▶ _SUPPLIED TEXT_

START

On Sat,  8 Jun 2013 00:23:18 +0400 Artem Savkov <artem.savkov@gmail.com> wrote:

> There is no guarantee that page in end_swap_bio_read is in swapcache so we need
> to check it before calling page_swap_info(). Otherwise kernel hits a bug on
> like the one below.
> Introduced in "mm: remove compressed copy from zram in-memory"
> 
> kernel BUG at mm/swapfile.c:2361!

Fair enough.

> --- a/mm/page_io.c
> +++ b/mm/page_io.c
>
> ...
>
> +		/*
> +		 * There is no guarantee that the page is in swap cache, so
> +		 * we need to check PG_swapcache before proceeding with this
> +		 * optimization.
> +		 */

My initial thought was "how the heck can this not be a swapcache page".
So let's add the important details to this comment.

> +		if (unlikely(PageSwapCache(page))) {

Surely this is "likely".

> +			struct swap_info_struct *sis;
> +
> +			sis = page_swap_info(page);
> +			if (sis->flags & SWP_BLKDEV) {
> +				/*
> +				 * The swap subsystem performs lazy swap slot freeing,
> +				 * expecting that the page will be swapped out again.
> +				 * So we can avoid an unnecessary write if the page
> +				 * isn't redirtied.
> +				 * This is good for real swap storage because we can
> +				 * reduce unnecessary I/O and enhance wear-leveling
> +				 * if an SSD is used as the as swap device.
> +				 * But if in-memory swap device (eg zram) is used,
> +				 * this causes a duplicated copy between uncompressed
> +				 * data in VM-owned memory and compressed data in
> +				 * zram-owned memory.  So let's free zram-owned memory
> +				 * and make the VM-owned decompressed page *dirty*,
> +				 * so the page should be swapped out somewhere again if
> +				 * we again wish to reclaim it.
> +				 */

This comment now makes a horrid mess in an 80-col display.  I think we
may as well remove a tabstop here.

END

▶ _ENTRIES SHOWN_
START

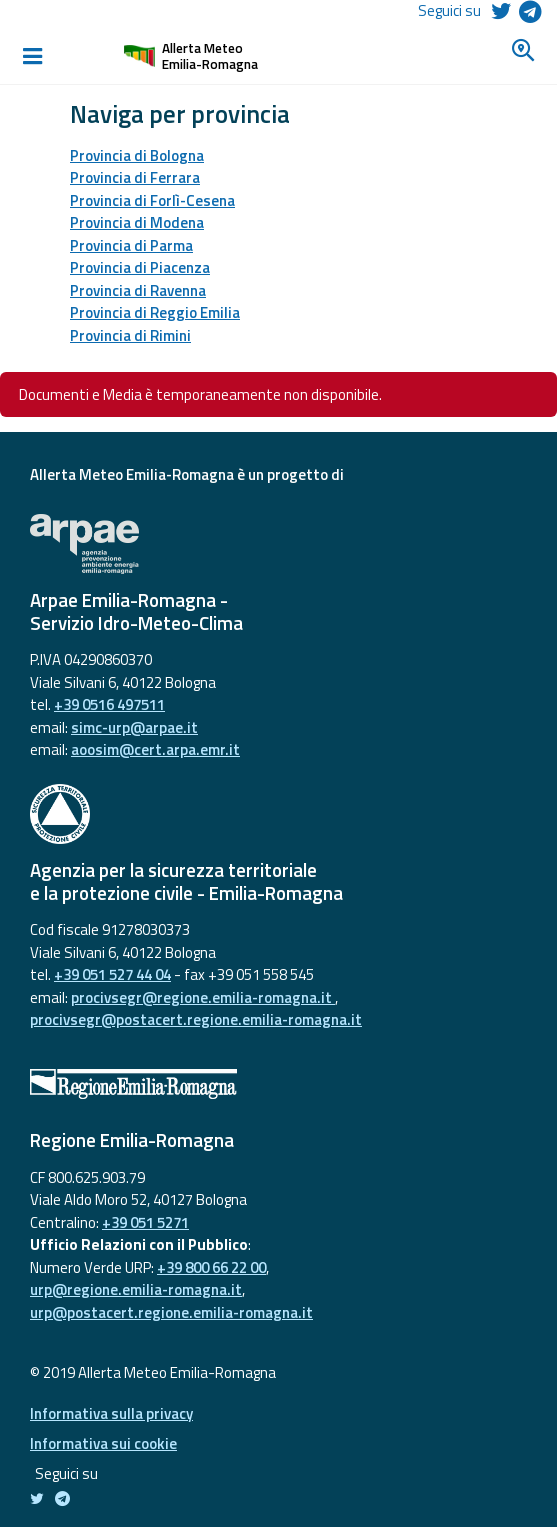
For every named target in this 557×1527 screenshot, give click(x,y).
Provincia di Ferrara (135, 177)
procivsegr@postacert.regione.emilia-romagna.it (196, 1019)
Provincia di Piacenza (140, 267)
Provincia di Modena (137, 222)
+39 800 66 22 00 (211, 1267)
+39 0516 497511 (109, 704)
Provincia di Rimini (130, 335)
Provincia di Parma (131, 245)
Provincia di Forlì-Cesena (152, 200)
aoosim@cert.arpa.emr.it (155, 749)
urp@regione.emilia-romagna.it (136, 1289)
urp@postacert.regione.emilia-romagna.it (171, 1312)
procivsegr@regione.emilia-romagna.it (203, 997)
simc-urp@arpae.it (134, 727)
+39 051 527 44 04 (112, 974)
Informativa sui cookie (103, 1443)
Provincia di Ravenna (138, 290)
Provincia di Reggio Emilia (155, 312)
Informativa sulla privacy (111, 1413)
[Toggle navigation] (32, 56)
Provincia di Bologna (137, 155)
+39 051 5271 (145, 1222)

END

▶ _EXERCISE TASKS_
a - Repeat the records word for word, starting at their first line and ending at the line that contains "urp@postacert.regione.emilia-romagna.it (171, 1312)", with both of those lines included. Leave out the picture.
b - Pick up the swap cache patch review after its last sentence and continue it.
The records have no connection to the patch review.

▶ _TASK-BY-TASK ANSWERS_
a -
For every named target in this 557×1527 screenshot, give click(x,y).
Provincia di Ferrara (135, 177)
procivsegr@postacert.regione.emilia-romagna.it (196, 1019)
Provincia di Piacenza (140, 267)
Provincia di Modena (137, 222)
+39 800 66 22 00 (211, 1267)
+39 0516 497511 (109, 704)
Provincia di Rimini (130, 335)
Provincia di Parma (131, 245)
Provincia di Forlì-Cesena (152, 200)
aoosim@cert.arpa.emr.it (155, 749)
urp@regione.emilia-romagna.it (136, 1289)
urp@postacert.regione.emilia-romagna.it (171, 1312)

b -
> +				struct gendisk *disk = sis->bdev->bd_disk;
> +				if (disk->fops->swap_slot_free_notify) {
> +					swp_entry_t entry;
> +					unsigned long offset;
> +
> +					entry.val = page_private(page);
> +					offset = swp_offset(entry);
> +
> +					SetPageDirty(page);
> +					disk->fops->swap_slot_free_notify(sis->bdev,
> +							offset);
> +				}
>  			}
>  		}
>  	}

Result:

--- a/mm/page_io.c~mm-remove-compressed-copy-from-zram-in-memory-fix-2-fix
+++ a/mm/page_io.c
@@ -81,51 +81,54 @@ void end_swap_bio_read(struct bio *bio,
 				imajor(bio->bi_bdev->bd_inode),
 				iminor(bio->bi_bdev->bd_inode),
 				(unsigned long long)bio->bi_sector);
-	} else {
-		SetPageUptodate(page);
+		goto out;
+	}
+
+	SetPageUptodate(page);
+
+	/*
+	 * There is no guarantee that the page is in swap cache - the software
+	 * suspend code (at least) uses end_swap_bio_read() against a non-
+	 * swapcache page.  So we must check PG_swapcache before proceeding with
+	 * this optimization.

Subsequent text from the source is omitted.